During his career, Scott Sutherland specialised in cinema and house design. He was the architect of Aberdeen's Regent Cinema, opened in February 1932; the City Cinema, George Street, Aberdeen opened November 1933; the Victoria Cinema, Inverurie, opened in October 1934.; the Astoria Cinema, Kittybrewster, Aberdeen, opened December 1934; the Majestic Cinema, Union Street, Aberdeen (which Scott Sutherland described in his biography, Life on One Leg, as his finest design) and which opened in December 1936.

=== Other business interests ===
Prior to 1933 his office also was home to the Aberdeen branch of Scottish Amicable Building Society. Then he bought and demolished 250 and 252 Union Street for the sum of £1,400, and built on the site Amicable House, costing £16,000, in the Art Deco style. He based his new offices in the building which was now owned by the Building Society. As he became more successful Scott Sutherland was able to invest in fledgling businesses and ultimately was a director of about forty companies in and around Aberdeen. Notably amongst these he was a founder of the Caledonian Associated Cinemas. He was chairman of James Allan & Company. He was a director of Modern Homes Ltd. The houses which they developed were sold from his office. His boast was that he had sold three such houses in just twenty minutes.

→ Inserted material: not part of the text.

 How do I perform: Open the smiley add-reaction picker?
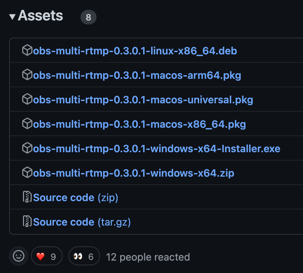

Over his lifetime, the businesses in which he had an interest ranged from orthopaedic footwear, miniature golf, furniture, retail, pharmaceutical manufacturing, hotels, whisky distillery and cinemas and theatres.

=== City Councillor ===
At the Aberdeen Town Council elections of 6 November 1934 Scott Sutherland who stood as a 'progressive' candidate was elected councillor for Ruthrieston ward, replacing councillor John Milne who had retired. By November 1935 he was convenor of the Housing Committee. He was responsible for the Kincorth Housing Scheme, for which he first set out a vision in 1936. By the end of the year as housing convenor he had increased the number of council houses being built from 250 to 800 per year. By 1946, a quarter of Aberdeen's population had been re-housed with 7,000 slum houses demolished and 8,500 new houses built. He visited the USSR behind the iron curtain, the US, the Caribbean, Canada, Scandinavia, Australia, New Zealand and the Far East as an ambassador of the city.

It was reported in September 1961 that councillor Scott Sutherland, a "chain smoker" who smoked "between fifty and sixty a day" had tabled a motion for an upcoming council meeting that the Royal Toast be moved forward to after Grace being said at unofficial luncheons, explaining "I have got to sit there gasping for a smoke until they get through the sweet, cheese and biscuits and reach the coffee stage." The motion failed.

== Personal life ==
Despite having lost a leg in his early years, he overcame the disability. He become a good tennis player, swimmer, cricketer and fisherman. He preferred riding a motorcycle to a car. He was also an expert bridge player and a leading member of the Aberdeen Magical Society.

In the 1920s and early 1930s Sutherland lived at Beechgrove House, but he sold it to the BBC in 1936 after which it became their studio, replacing their previous one in Belmont Street. He then bought Garthdee House with the long-term intention of giving it to the School of Architecture at Gray's.

In 1930 Scott Sutherland had married Edith Iris Webber, who he divorced in 1941. In 1948 he met Georgina Buchanan, then secretary to the Governor of Hong Kong on a ship to Australia. they married in 1950 setting up home in Garthdee House,

When he died on 13 June 1963, Scott Sutherland was still a councillor for Ruthrieston Ward, having served more than 28 years in the role.